Moreno ranted to followers on his social media. Leonel Moreno/TikTok

He also boasted about using his 1-year-old daughter, a US citizen, for social media fame, saying that he and his wife didn’t pay a dime for her birth thanks to “Papa Biden.”

“I didn’t cross the Rio Grande to work like a slave,” Moreno said in one clip while waving around $100 bills.

One of Moreno’s posts showed him trying out guns at a US firearms store. Leonel Moreno/Instagram

The firebrand influencer then had to be placed in his own section of the plane with security around him.

Moreno was arrested in Gahanna, Ohio, in March 2024 after crossing the border illegally two years before and failing to comply with required check-ins at his local ICE office.

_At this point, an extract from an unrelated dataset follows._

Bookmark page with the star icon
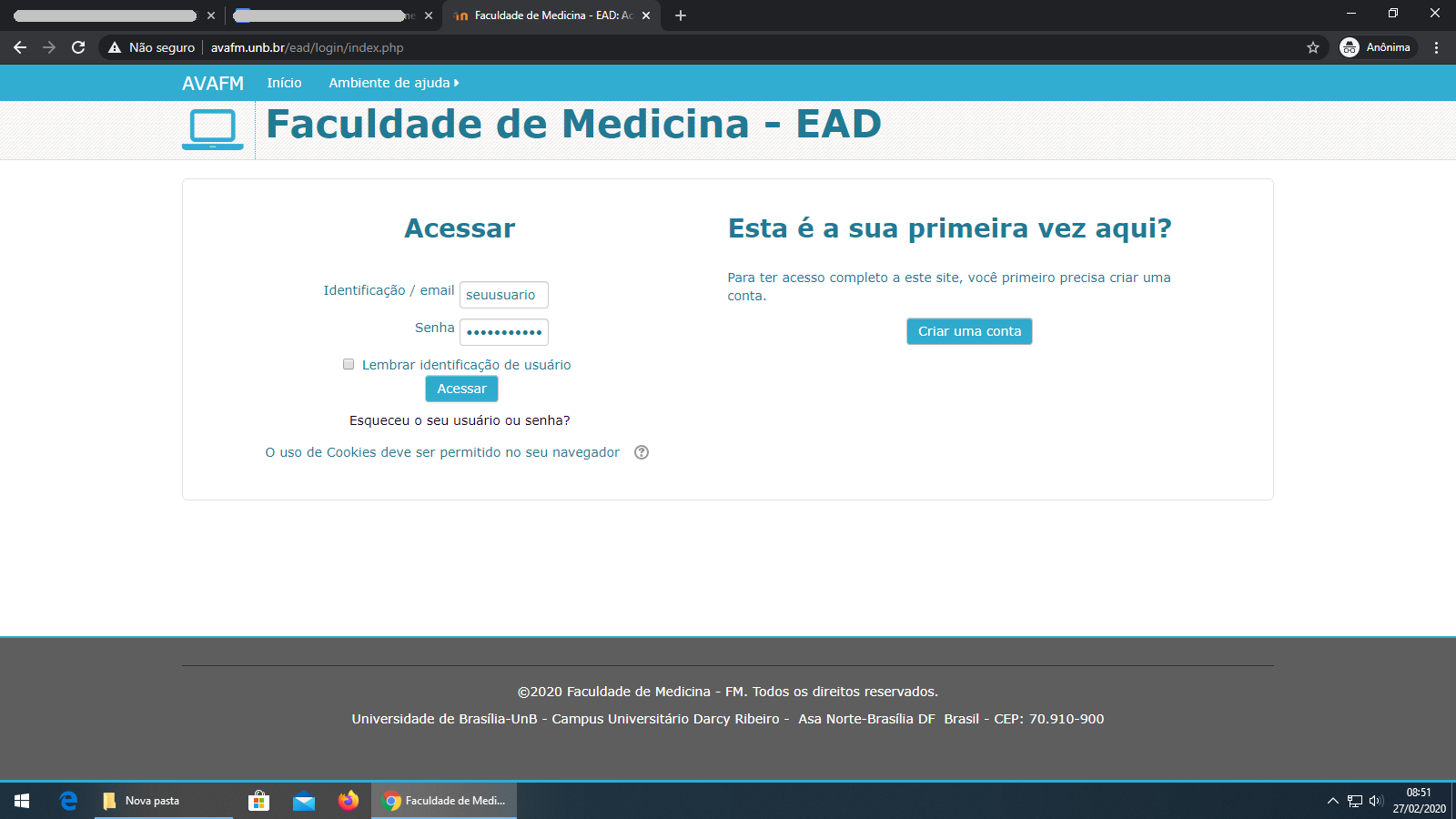This screenshot has height=819, width=1456. coord(1313,47)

An immigration judge handed Moreno a deportation order last October, but Venezuela wasn’t accepting any migrant flights from the US then.

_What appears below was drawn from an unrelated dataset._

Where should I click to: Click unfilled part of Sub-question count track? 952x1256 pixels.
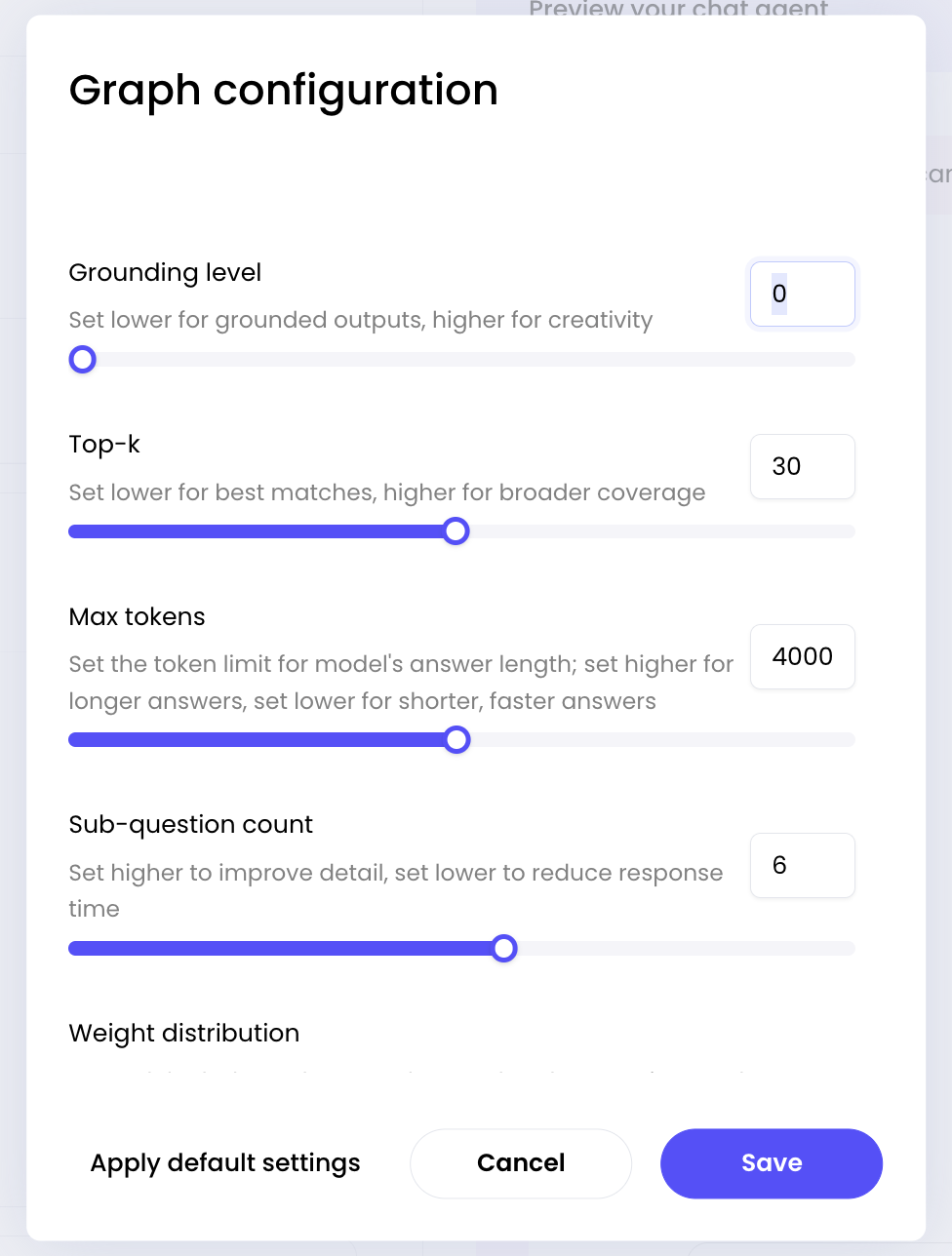pos(683,948)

But when President Trump returned to the White House in January, his administration brokered a deal with his Venezuelan counterpart Nicolás Maduro’s regime to resume the flights.

The feds were also probing Moreno’s alleged service as a sergeant of the Venezuelan general directorate of military intelligence, and the migrant influencer later testified that he was a rank-and-file member of the Venezuelan navy, according to sources.

Moreno also spoke to The Post from an Ohio jail as he wailed about being a victim of unjust “persecution.”

“I came here to the United States because of persecution in my country … But they’re doing the same thing to me in the United States — persecuting me,” he lamented.

Moreno’s wife, Veronica Torres, recently revealed that the two had separated and expressed remorse over her ex-husband’s behavior in the US.

“How sad to see how he could have been a better person and a good father, and yet he had a whole life ahead of him and didn’t take advantage of it as the father of your only daughter,” Torres said in a recent TikTok post that showed the images of Moreno walking off the deportation flight.